Towards Immersive Human-X Interaction: A Real-Time Framework for Physically Plausible Motion Synthesis
Kaiyang Ji, Ye Shi, Zichen Jin, Kangyi Chen, Lan Xu, Yuexin Ma, Jingyi Yu, Jingya Wang
TL;DR
The paper tackles the challenge of real-time, physically plausible interactions between humans and diverse agents (avatars, humanoids, robots) in immersive settings. It introduces Human-X, a real-time auto-regressive action-reaction diffusion framework coupled with an actor-aware tracking policy to ensure safety, physical realism, and responsiveness. Through diffusion-based reaction generation, reactor-centric representations, and a physics-tracking policy, the method achieves superior motion quality, continuity, and interaction realism on Inter-X and InterHuman datasets, and is demonstrated in VR and human-robot interface scenarios. The work advances practical human-machine collaboration by providing a latency-friendly, physics-consistent synthesis pipeline with extensive ablations and user evaluations supporting its effectiveness.
Abstract
Real-time synthesis of physically plausible human interactions remains a critical challenge for immersive VR/AR systems and humanoid robotics. While existing methods demonstrate progress in kinematic motion generation, they often fail to address the fundamental tension between real-time responsiveness, physical feasibility, and safety requirements in dynamic human-machine interactions. We introduce Human-X, a novel framework designed to enable immersive and physically plausible human interactions across diverse entities, including human-avatar, human-humanoid, and human-robot systems. Unlike existing approaches that focus on post-hoc alignment or simplified physics, our method jointly predicts actions and reactions in real-time using an auto-regressive reaction diffusion planner, ensuring seamless synchronization and context-aware responses.

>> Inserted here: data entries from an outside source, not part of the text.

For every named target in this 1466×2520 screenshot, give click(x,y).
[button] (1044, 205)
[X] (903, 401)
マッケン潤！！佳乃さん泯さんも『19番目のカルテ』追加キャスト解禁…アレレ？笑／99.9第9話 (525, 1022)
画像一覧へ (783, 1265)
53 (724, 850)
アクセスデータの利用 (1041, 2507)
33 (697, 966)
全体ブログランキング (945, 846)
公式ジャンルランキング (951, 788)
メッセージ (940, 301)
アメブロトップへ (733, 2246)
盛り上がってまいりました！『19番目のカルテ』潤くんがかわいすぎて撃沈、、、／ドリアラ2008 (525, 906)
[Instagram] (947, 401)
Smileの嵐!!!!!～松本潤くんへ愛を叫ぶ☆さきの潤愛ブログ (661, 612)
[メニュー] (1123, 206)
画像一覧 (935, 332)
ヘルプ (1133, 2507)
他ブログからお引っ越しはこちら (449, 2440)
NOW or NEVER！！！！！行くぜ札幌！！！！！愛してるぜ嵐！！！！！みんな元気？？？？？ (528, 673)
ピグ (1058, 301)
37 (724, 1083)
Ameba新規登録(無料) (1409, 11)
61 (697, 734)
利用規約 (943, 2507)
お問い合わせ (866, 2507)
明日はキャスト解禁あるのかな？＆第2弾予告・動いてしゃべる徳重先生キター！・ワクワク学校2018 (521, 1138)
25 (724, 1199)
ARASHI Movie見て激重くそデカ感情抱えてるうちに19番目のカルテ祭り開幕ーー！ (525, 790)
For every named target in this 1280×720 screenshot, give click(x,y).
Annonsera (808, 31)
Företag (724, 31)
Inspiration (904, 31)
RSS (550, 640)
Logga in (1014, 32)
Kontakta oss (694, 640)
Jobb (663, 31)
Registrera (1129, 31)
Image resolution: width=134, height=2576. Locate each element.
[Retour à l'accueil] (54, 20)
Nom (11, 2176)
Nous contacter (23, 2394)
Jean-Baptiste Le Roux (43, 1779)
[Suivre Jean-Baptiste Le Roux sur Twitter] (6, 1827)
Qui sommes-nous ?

To enhance physical realism and safety, we integrate an actor-aware motion tracking policy trained with reinforcement learning, which dynamically adapts to interaction partners' movements while avoiding artifacts like foot sliding and penetration. Extensive experiments on the Inter-X and InterHuman datasets demonstrate significant improvements in motion quality, interaction continuity, and physical plausibility over state-of-the-art methods. Our framework is validated in real-world applications, including virtual reality interface for human-robot interaction, showcasing its potential for advancing human-robot collaboration.